Driving any Starz purchase is its library of original series, led by “Outlander” and the “Power” franchise and the demographics they attract. The Starz superpower lies in its focus on female audiences and underrepresented groups, like African Americans and the Latinx population. Women drive the passionate following for “Outlander;” African Americans do likewise for the many “Power” shows.
“If you were Paramount+ or Peacock or something like that, you could argue that Starz would bring not just whatever amount of millions of subscribers, but maybe a different subscriber, and that could be a positive for them,” said one television executive, who spoke with IndieWire on the condition of anonymity.
Complicating matters is the future of “Power” Universe executive producer Curtis “50 Cent” Jackson. His overall deal at Starz expires this fall, and the rapper/actor/businessman makes clear to everyone that he’s unhappy. Last November, Starz accidentally posted an episode of its crime drama “BMF” a week early — an episode directed by Jackson, who is also the show’s executive producer. The cable channel pulled it down and blamed the error on a technical glitch, but Jackson later declared Starz a “shit show” on Twitter.
In March, 50 Cent threatened to leave Starz after executives renewed “Hightown” but not his latest “Power” spinoff, “Force.” “This is me packing my stuff, Starz.
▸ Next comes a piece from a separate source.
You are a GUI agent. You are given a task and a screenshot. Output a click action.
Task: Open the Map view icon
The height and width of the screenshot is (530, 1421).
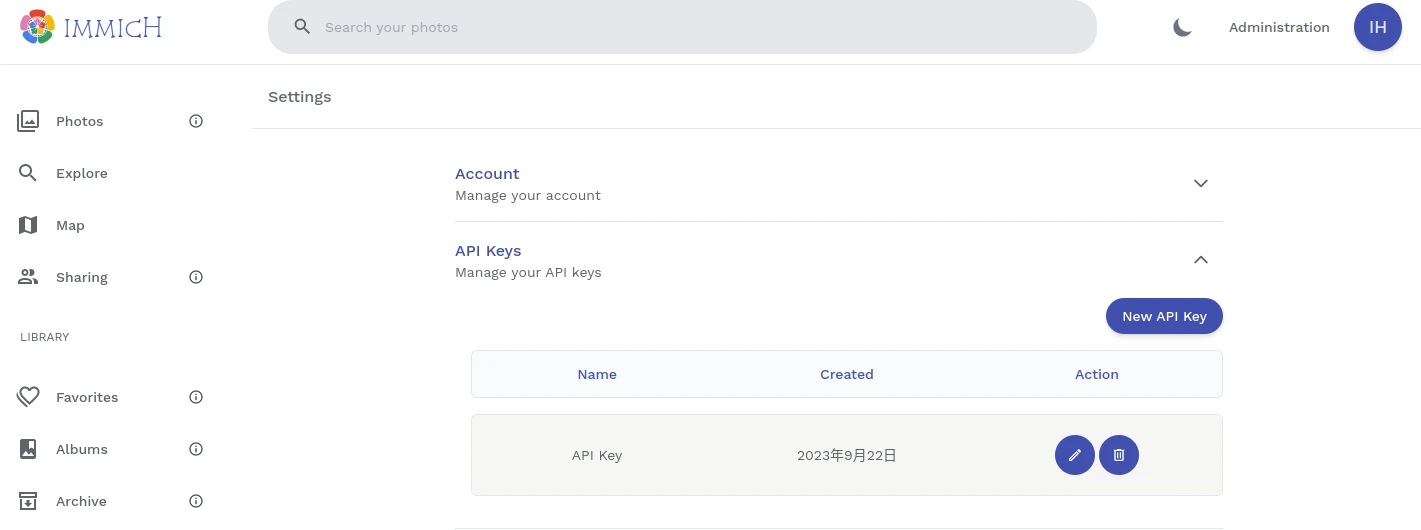pyautogui.click(x=28, y=225)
Sucks, my deal is up over here I’m out. They renewed Hightown and Force is the highest rated show they have sitting in limbo. If I told you how much dumb shit I deal with over here,” he wrote on Instagram. That post was later deleted, which Starz executives can (and probably will) point to as a good sign.
Another reason for optimism comes from Starz’s streaming-subscriber growth.
Starz ended the January-March quarter with 35.8 million global subscribers (23 million domestic and 12.8 million international). Year over year, Starz added 6.5 million global subscribers, with almost all growth outside the U.S. Starz, which is available in 63 countries, expects to reach 50 million-60 million global subscribers by 2025.
That’s attractive for a suitor like Roku, the streaming-device manufacturer that entered the streaming originals space when it acquired the Quibi portfolio, adapted the 1994 Kevin Spacey movie “Swimming With Sharks” into an original series, and revived the cancelled NBC series “Zoey’s Extraordinary Playlist” via a Christmas movie.
“The main impetus for the separation is that we don’t feel like [Wall Street] is giving us the value for the sum of the parts,” Feltheimer explained on the earnings call.
Analysts agree: “Our thesis on [Lionsgate] is that it’s worth more apart than together as we primarily think the studios are a rare gem,” the equity analysts at Wells Fargo wrote in their May 27 report. Added Benchmark, “The new Starz will have more latitude for strategic and financial decisions as well as in-house programming creation, with Lionsgate’s studio business gaining similar independence.”
Among the factors that give analysts — and Lionsgate — confidence is the March close of Amazon’s MGM acquisition for $8.45 billion. Lionsgate would be happy with one-third of that price tag: They know Starz is not MGM, and John Wick is no James Bond.